The disruption to the supply of APIs could be a significant but temporary headwind for the Indian pharmaceutical industry, Mumbai-based SBICAP Securities said in a report last month, adding it may also affect the global drug markets, including the US.
"China's production capacity of APIs is adequate," Wu Shenglong, executive director at global strategy consulting firm Roland Berger, told Yicai Global. The main factor affecting the export of APIs to India is continuing transport restrictions due to the novel coronavirus epidemic, he added.
India is one of the world's largest makers of generic drugs, accounting for 20 percent of the global total. To do this, it relies heavily on imported APIs, according to SBICAP Securities. Some 68 percent comes from China, and about half of that is made in Hubei, the province most severely hit by the Covid-19 virus outbreak.
Antibiotics are the biggest category of imported APIs, followed by multivitamins and hormones, Kunal Dhamesha, an analyst at SBICAP Securities, told Yicai Global. Ninety percent of its antibiotics, including Penicillin, Cloxacillin, Ciprofloxacin, Tetracycline, Gentamycin and Neomycin, come from China as do half of its multivitamins and hormones.
"A lot of our pharma value chain is linked to China," Umang Vohra, chief executive officer of generic drugmaker Cipla, told investors on Feb. 5. In fact, the entire pharmaceutical industry is linked. If the coronavirus continues for more than a month or 45 days, this will cause huge disruption in the sector, he added.
Sun Pharmaceutical Industries, which exports mainly to the US, has sufficient inventory to meet short-term demand, the Mumbai-based firm said. Supply chains are complicated and the original source of material is not always clear, it added.

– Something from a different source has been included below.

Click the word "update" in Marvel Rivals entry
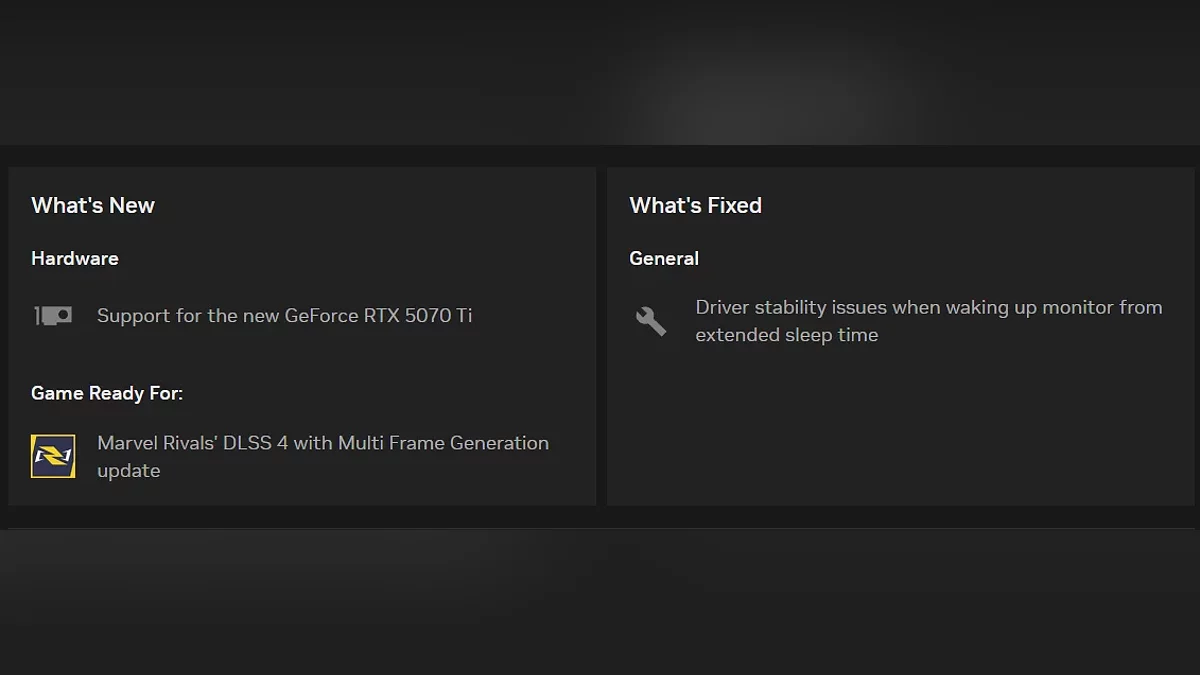The width and height of the screenshot is (1200, 675). [x=128, y=471]
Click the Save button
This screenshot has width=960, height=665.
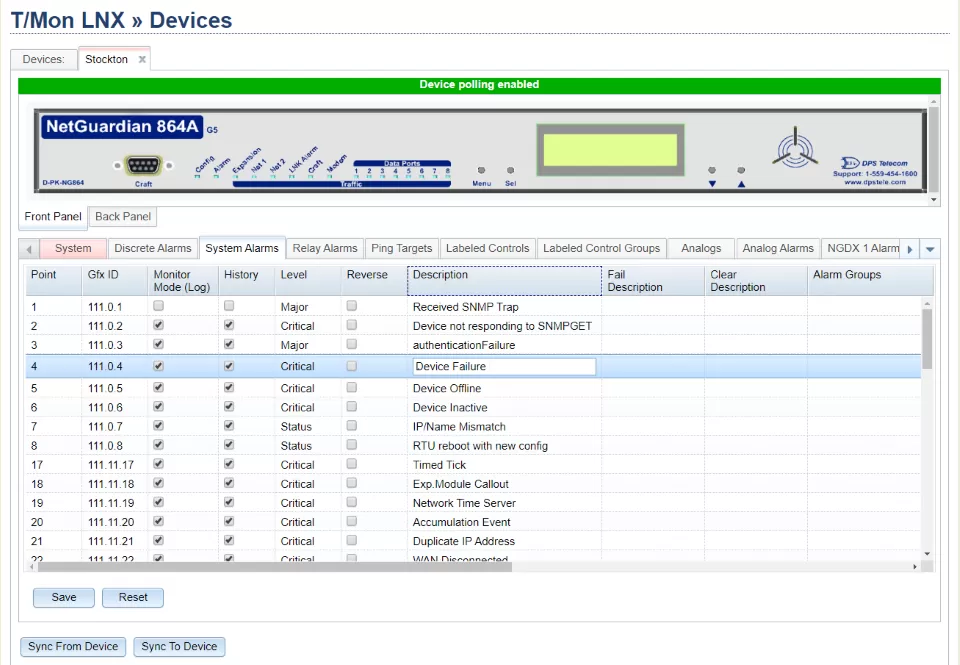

"India hasn't faced shortages of finished drugs yet," Dhamesha said. "But if the supply of raw materials is not back to normal by April then both India and the nations to which it exports could certainly face shortages."
The US ran short of some medicines last month and it is closely monitoring over 20 types of drugs that could possibly also be in short supply, according to data from the US Food and Drug Administration. Some 72 percent of the APIs used in US medicines are made overseas and 13 percent of those are supplied by China.
British pharma giant GlaxoSmithKline's Indian branch, the US' Pfizer and India's Cipla are at greater risk of experiencing a shortage of raw materials, Dhamesha said.
China is unlikely to face a lack of medicine, Wu said, adding that it had adequate supply of APIs.
Over 95 percent of firms above a certain size in Hubei province are back at work, China's Ministry of Industry and Information Technology said today. Around 80 percent of their employees have returned, it added.
Major API exporter Shijiazhuang Pharma Group has been back in production since Feb. 3. But the factory is still having logistical issues due to travel restrictions, the Hubei province-based drugmaker said. This problem should soon be resolved as more firms resume operations. Then more global orders can be placed, it added.